Y razones para dudar tienen algunas. Según la pareja, la guionista quiso vengarse de ellos por un negocio que no se concretó en 2005, cuando ambos representaron a los dueños de una mansión en Los íngeles que Goldfinger, sin éxito, quiso comprar.
El matrimonio exige una compensación de seis millones de dólares por daños y perjuicios, al asegurar que el capítulo, emitido en febrero en Estados Unidos, ha causado serios daños a su empresa inmobiliaria, ya que está protagonizado por una agente de bienes raíces llamada Melinda, que fallece en misteriosas circunstancias, y por su marido Scott, corredor de propiedades adicto al porno, alcohólico y sospechoso de matar a su mujer.
Además, el matrimonio Tamkin asegura que el apellido de los personajes en el guión original era el mismo que el suyo (claro que luego Goldfinger lo cambió por Tucker, para, según ellos, eliminar evidencias) y que los actores que representaban a los personajes se parecen a ellos.

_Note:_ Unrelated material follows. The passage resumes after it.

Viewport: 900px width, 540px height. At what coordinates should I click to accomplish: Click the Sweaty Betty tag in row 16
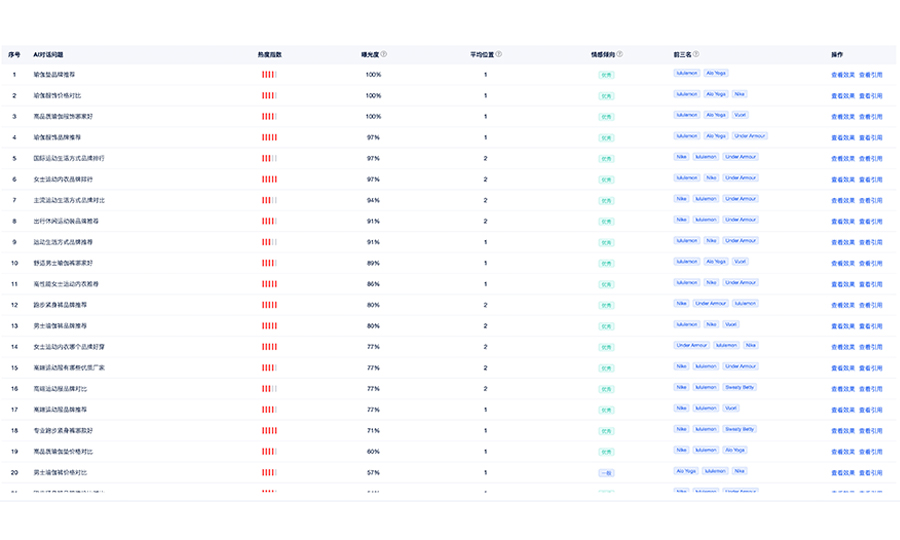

El abogado de la pareja, Anthony Glassman, ha asegurado que la empresa del matrimonio se ha visto afectada por la emisión del capítulo e incluso desde antes, ya que varios de sus clientes potenciales podrían haber sido disuadidos de hacer negocios con ellos tras ver el episodio, que estuvo colgado en Internet antes de ser difundido.
Según la agencia de noticias Associated Press, de momento ni Goldfinger ni sus abogados se han pronunciado acerca del asunto. Tampoco lo han hecho los representantes de CBS, la cadena estadounidense que emite C.S.I.